Призывник Кирилл Капустин почувствовал: что-то во мне не так, и тогда началась история личности.
Школьный приятель Генриха Ш. понял, что не так.
Автор «Сада» всем существом воззвал к тому, что «так» — к позитивному, личностному началу, к системе нравственных ценностей, дающих человеку внутреннюю опору. Он этой опоры не нашел, но он понял, чего у него нет. Он почувствовал, что где-то там, в его любви на тех уровнях, которых он еще не ощущает, — есть духовная красота, собирающая человека воедино. «Если любишь, то что же это такое, и откуда это? Про желание и страсть Алексей все понял — это было действительно, как «на пальцах» — они были отдельны от любви. Про жалость было уже темновато»… А любовь? «Да откуда в тебе-то, крохотульке, любовь?

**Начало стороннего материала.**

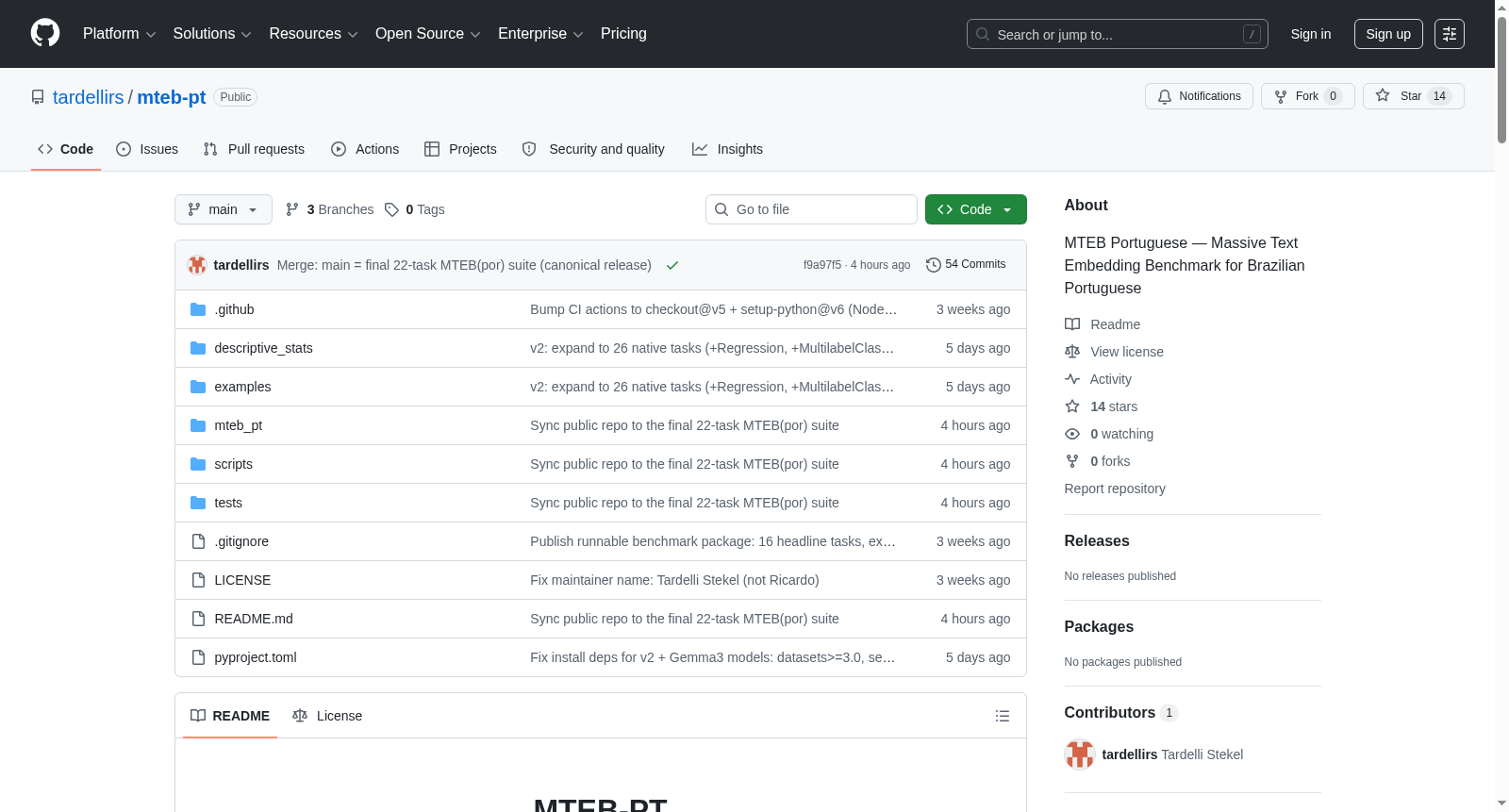
Task: Open the README outline list icon
Action: pos(1003,716)
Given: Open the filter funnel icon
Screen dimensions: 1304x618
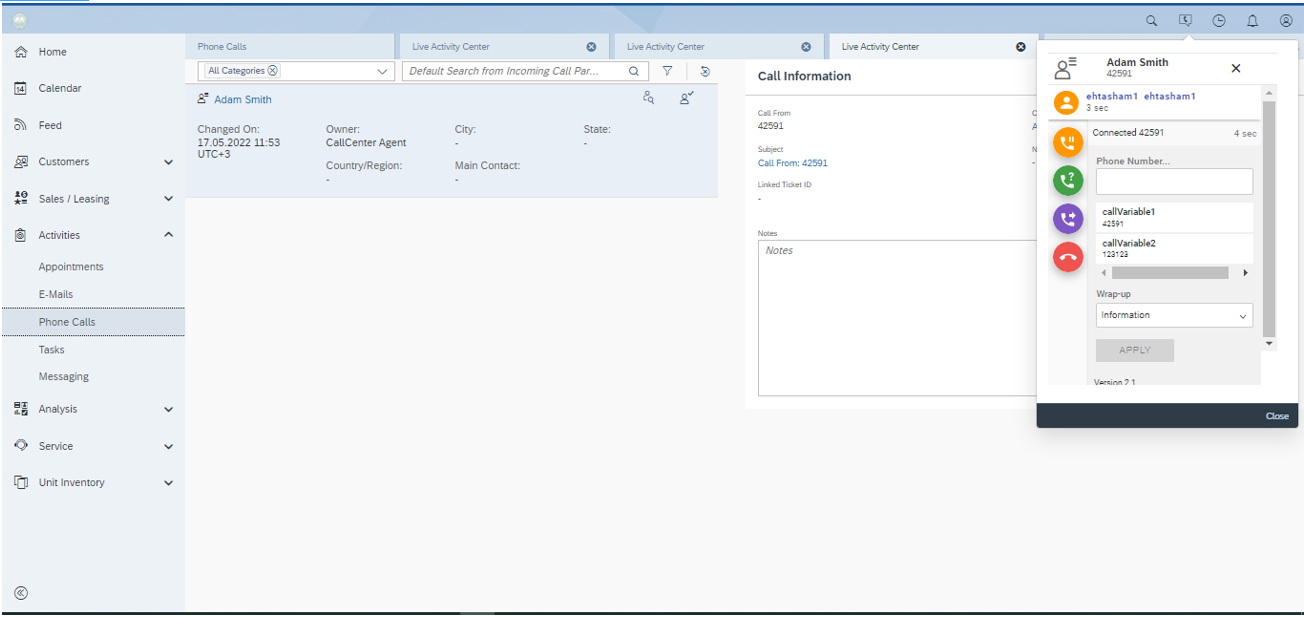Looking at the screenshot, I should (x=667, y=71).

Откуда она в тебе?..То огромное, что есть любовь, не оставляет ни точки в твоем крохотном пространстве и даже разрывает тебя и гораздо превышает тебя… Так как же из тебя могло возникнуть большое?.. Дальше все сбилось, закрутилось…» Алексей дальше не выдерживал. Битов тоже быстро закончил повесть. Его герой, отлично владевший мышцами, прошедший путь от Джека Лондона до Мелвилла, почувствовал, что в его психологическом составе нет органов, которыми он мог бы уловить высший нравственный смысл своих естественных желаний.

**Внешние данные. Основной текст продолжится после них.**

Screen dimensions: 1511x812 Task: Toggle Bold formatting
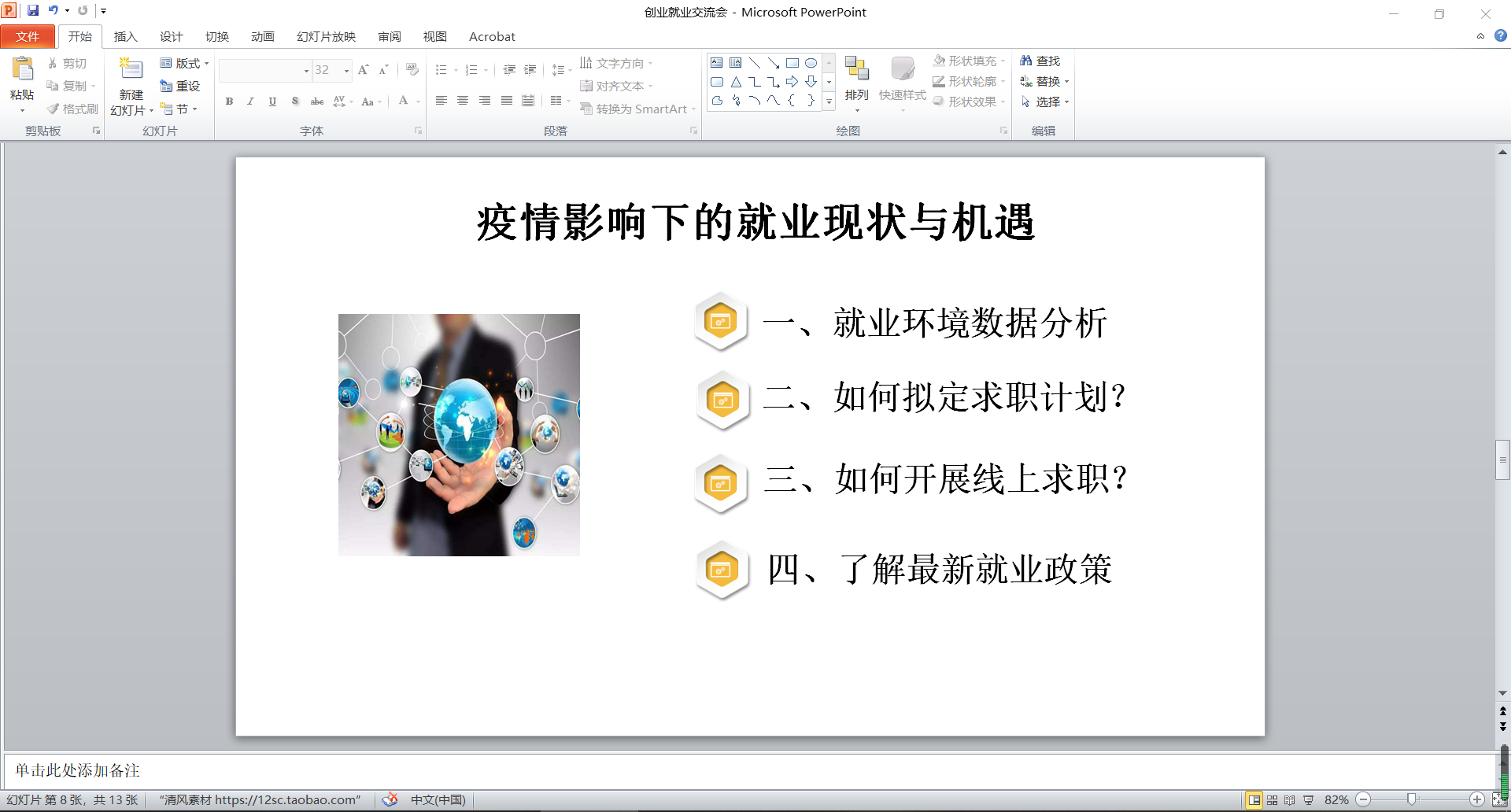(229, 102)
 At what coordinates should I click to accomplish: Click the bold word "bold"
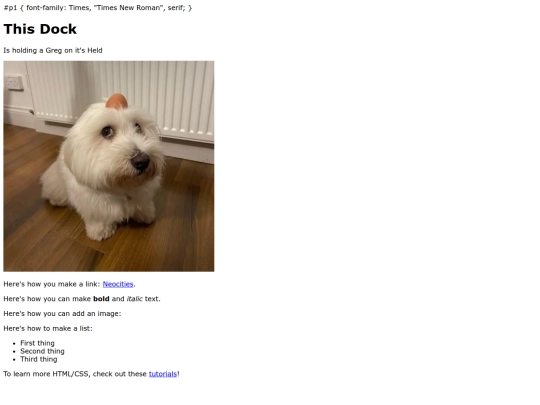coord(101,299)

Но это он уже почувствовал! Не умея ни осознать, ни назвать, ни сформулировать зреющего личностного начала, герой Битова нащупывает это начало вполуслепую; ему нужен какой-то внешний толчок, случай, казус, чтобы он практически натолкнулся на это новое ощущение в себе самом. Случится драма — и он почувствует, что отделяет человека от псевдочеловека. А что случится? Ну, как всегда у Битова — внешне — мелочь какая-нибудь. Скажем, так, идет герой по Невскому, посматривает на встречных женщин, понимает, что это подсматриванье — необязательное, безличное, почти автоматическое, понимает, что в этом подсматриванье есть элемент бесстыдства, которого, впрочем, никто не видит, а впрочем, еще более бесстыден тот факт, что это «никто не видит» его успокаивает, ибо самое дурное, конечно, тот автоматизм, с которым он посматривает на прохожих, попутно успокаивая себя. Одним словом, это типично битовская «мыслеграмма»: мысль, и мысль о мысли, и… Наверное, именно так, тайно рефлектируя, пряча от себя самого свои комплексы, ходил по Невскому герой «Сада», но на этот раз мы знакомимся с другим битовским персонажем, из рассказа «Пенелопа» — с молодым инженером Лобышевым, который, пользуясь отсутствием начальства, сбежал из своей конторы и теперь хочет потолкаться часок-другой на Невском, зайти в кино, вообще как-нибудь поразвлечься.